Amstel Gold Race. Pogacar e l’estensione del piacere

Amstel Gold Race. Pogacar e l’estensione del piacere

16/04/2023 0 Di Giovanni Battistuzzi

Nella continua, costante, incessante ridefinizione dei confini dell’estensione del piacere ciclistico, Tadej Pogacar ha dilatato anche l’Amstel Gold Race, allo stesso modo di quanto aveva messo in scena al Giro delle Fiandre. Questa volta però molto più di quanto era lecito sperare

La classica olandese è un filo che si avvolge su se stesso, una centrifuga che asciuga piano piano, sballottamento dopo sballottamento, testa e gambe. È sempre stata una corsa al logoramento, una veloce ricerca del momento migliore nel quale sgretolare al minimo le resistenze altrui. Soprattutto prima e dopo la malaugurata scelta di trasformare l’Amstel in una Freccia Vallone meno scenografica, ma allo stesso modo noiosa, sistemando la linea d’arrivo in cima al Cauberg (dal 2003 al 2013).

Tadej Pogacar è riuscito a dipanare pure questa matassa difficilmente srotolabile. L’ha appiattita, semplificata, resa solitudine.

Colpa di Gianni Vermeersch. Che poi mica è una colpa, al massimo un merito. Non ci fosse stato Gianni Vermeersch… Probabilmente non sarebbe cambiato niente, al massimo ci sarebbero stati pochi chilometri in meno di avanguardia e qualche uomo in più. Tant’è, non è dato a saperlo.

Compiti assegnati =>
• a. Riassuma in due frasi il brano sull'Amstel Gold Race.
• b. Prosegua il brano sull'Amstel Gold Race a partire dalla sua ultima frase.

Sezione dati =>
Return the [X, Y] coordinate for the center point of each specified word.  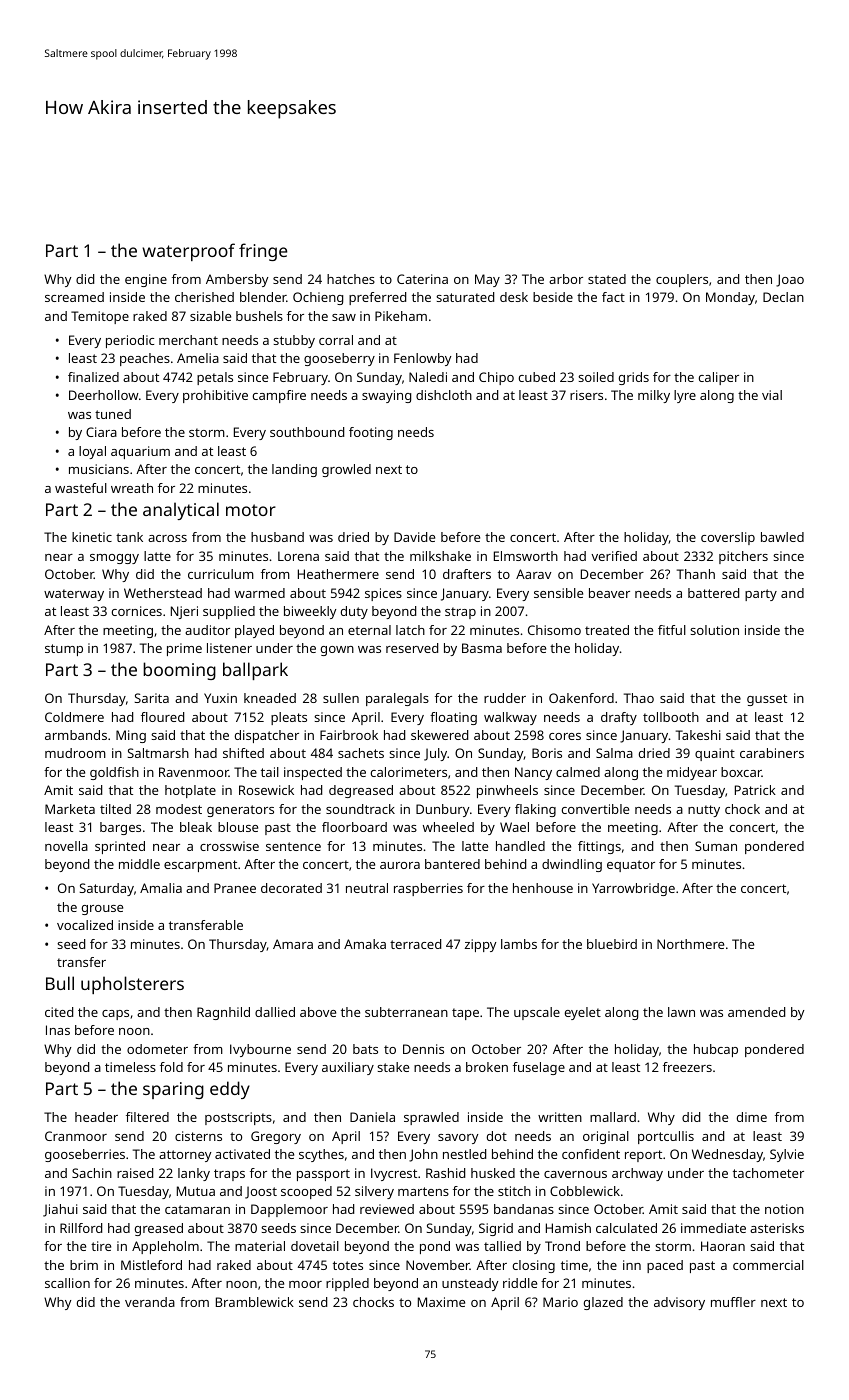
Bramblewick [255, 1302]
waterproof [188, 252]
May [487, 280]
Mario [560, 1302]
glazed [603, 1303]
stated [607, 279]
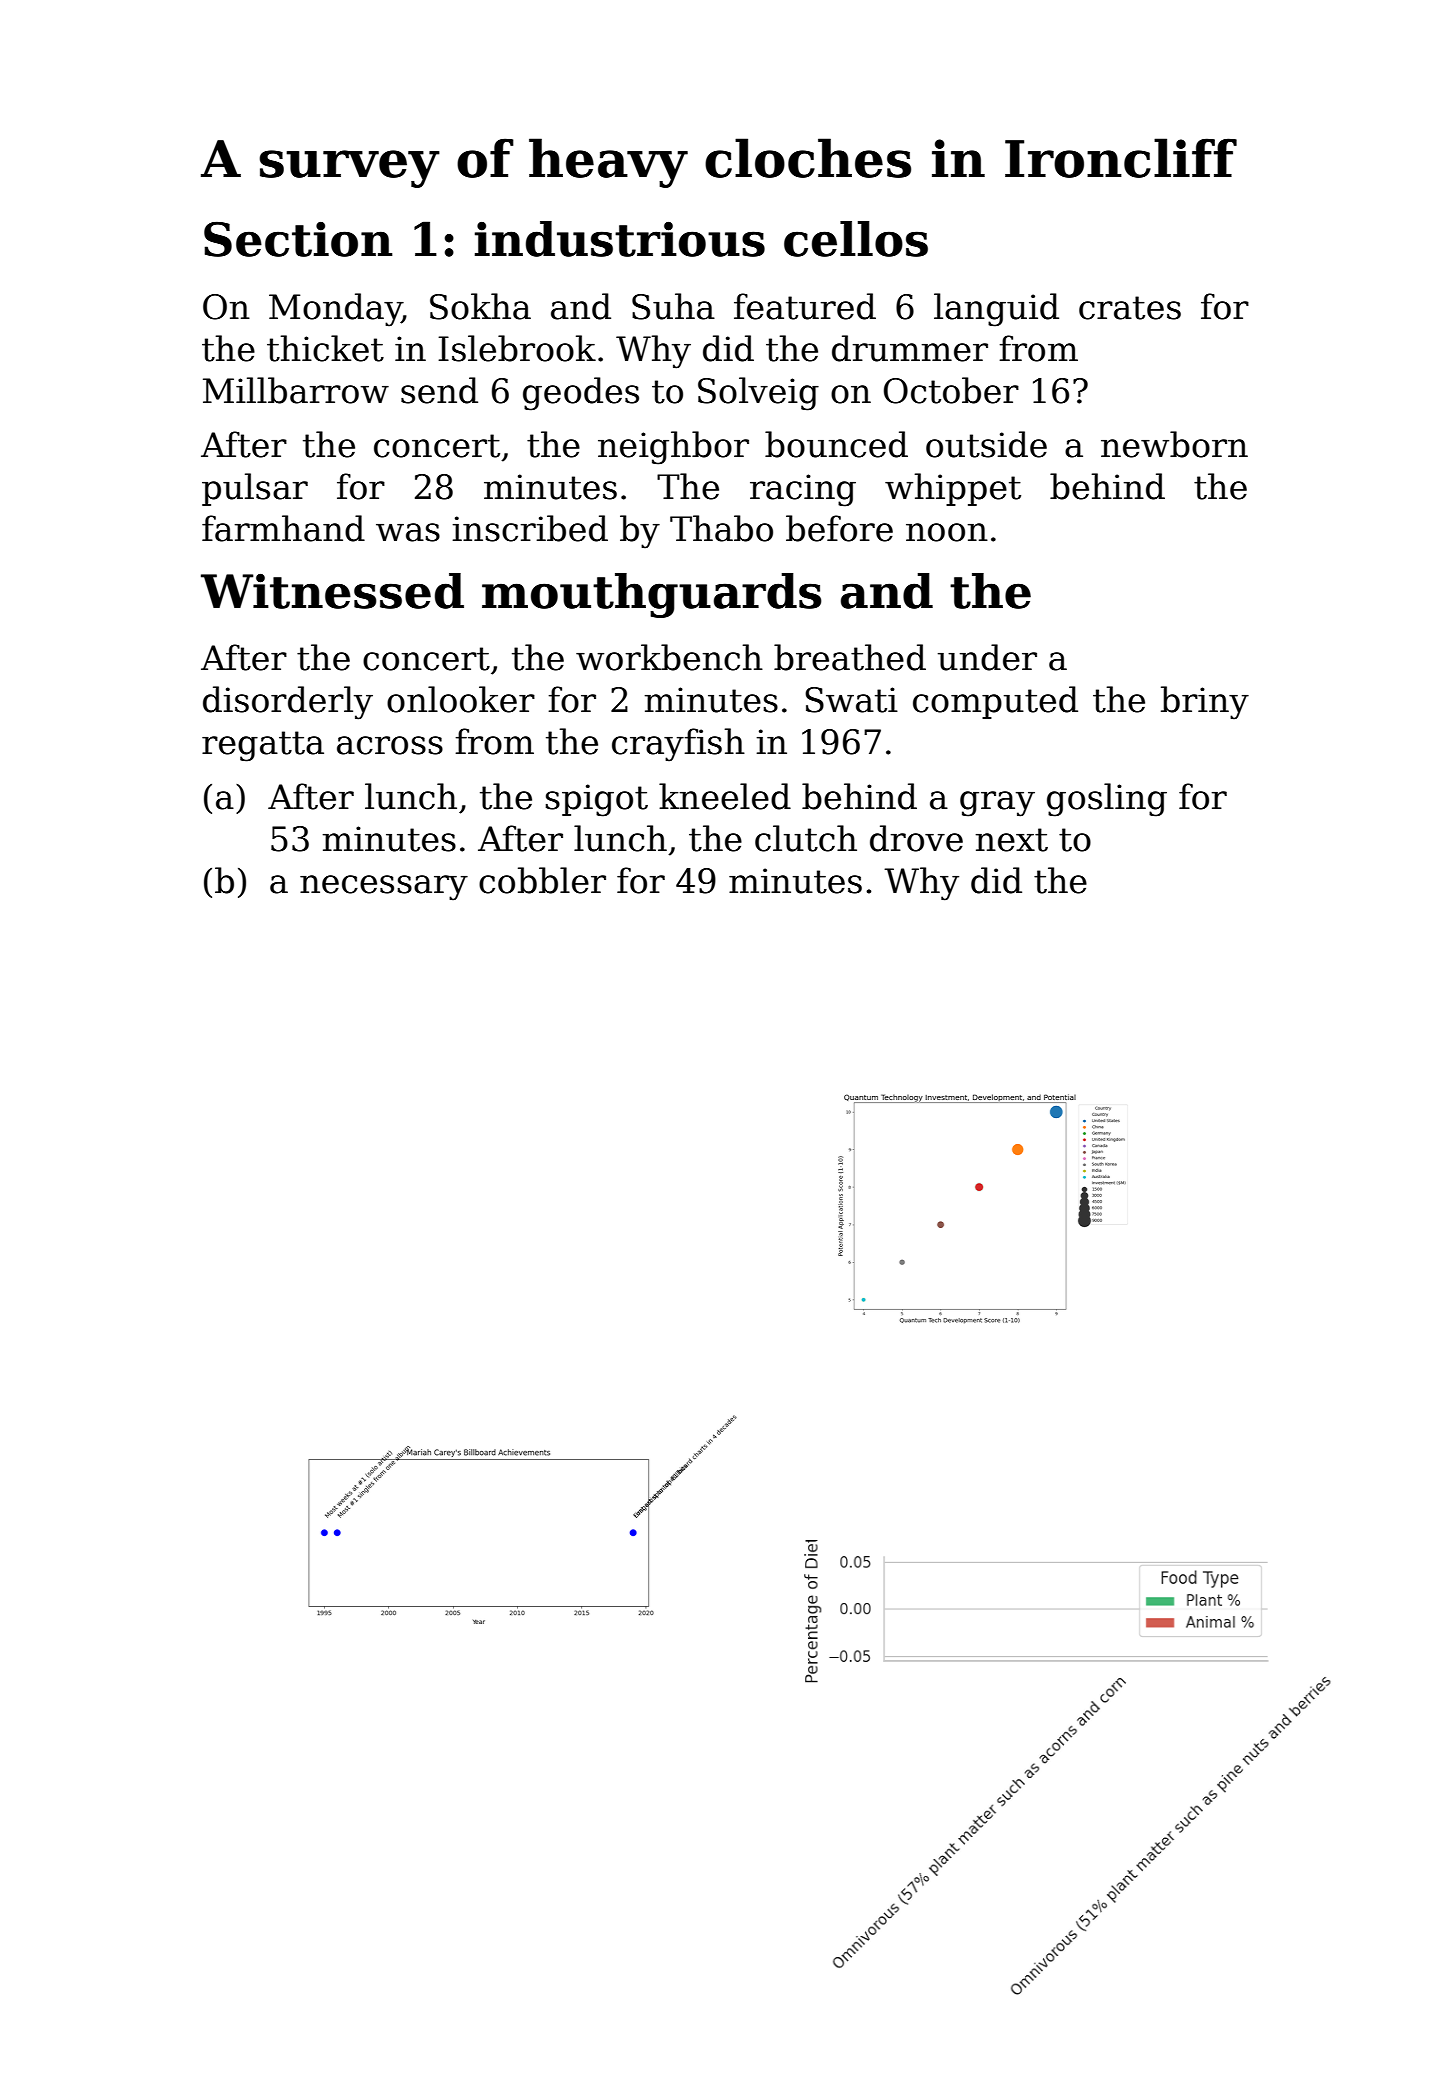 The image size is (1450, 2100). What do you see at coordinates (721, 528) in the screenshot?
I see `Thabo` at bounding box center [721, 528].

Risultati ottenuti =>
• a. Tadej Pogacar ha dilatato l'Amstel Gold Race come aveva fatto al Giro delle Fiandre, e questa volta molto più di quanto fosse lecito sperare. La classica olandese è sempre stata una corsa al logoramento, ma Pogacar l'ha appiattita, semplificata e resa solitudine.

• b.
Gianni Vermeersch a oltre ottanta chilometri dal traguardo ha provato il coup de théâtre, ha fatto partire l’impianto scenico, ha diviso ciò che spesso è difficilmente divisibile, almeno lì nel Limburgo e a certe distanze. Il gruppo si è allungato, allargato, disgregato. Tadej Pogacar e Thomas Pidcock hanno colto l’occasione, ansiosi com’erano di far partire la rivolta. Sono uomini da lunghe solitudini i due. Al primo vengono un po’ meglio, il secondo sta cercando di fare il possibile per essere degno di continuare ciò che lo sloveno ha iniziato. Alla Strade Bianche gli è riuscito tutto parecchio bene, alla Tadej quasi.

Tadej Pogacar e Thomas Pidcock erano lì, nel gruppo buono, e tutti sapevano che prima o poi sarebbe arrivato il loro momento, quello nel quale avrebbero abbandonato la compagnia altrui, dato vita al loro testa a testa. Era abbastanza palese che sarebbe andata così. Si erano dati appuntamento senza darselo, perché certe cose serve nemmeno dirle, sbandierarle.

La grande bellezza di questi anni di ciclismo è che però queste cose accadono senza che divampi in gruppo la rassegnazione dell’inevitabile. Nessuno veste davvero la maschera dello sconfitto, nessuno crede effettivamente che non ci sia speranza. I quattordici, poi nove, poi otto, poi tre, poi uno, Ben Healy (della EF Education-EasyPost), che sono rimasti attaccati alle ruote di Tadej Pogacar e Thomas Pidcock, hanno sempre dato un cambio, hanno tirato, hanno contribuito a creare il giusto distacco rispetto a quel manipolo chiamato gruppo. Come fosse sparita la commiserazione per un destino baro, come se ci fosse davvero stata la possibilità di tenersi nella loro scia, sfruttare la loro prepotenza, poter pensare a un finale alternativo nel quale Tadej Pogacar e Thomas Pidcock, soprattutto Tadej Pogacar, potessero finire dietro in un finale a due.

Ovviamente erano illusioni. Però si sa mai. È un ciclismo questo senza mappa, senza cartina, senza punti cardinali, sempre che non si consideri proprio Tadej Pogacar una sorta di stella polare. Potrebbe esserla, ma nessuno vuole crederlo davvero, almeno in gruppo.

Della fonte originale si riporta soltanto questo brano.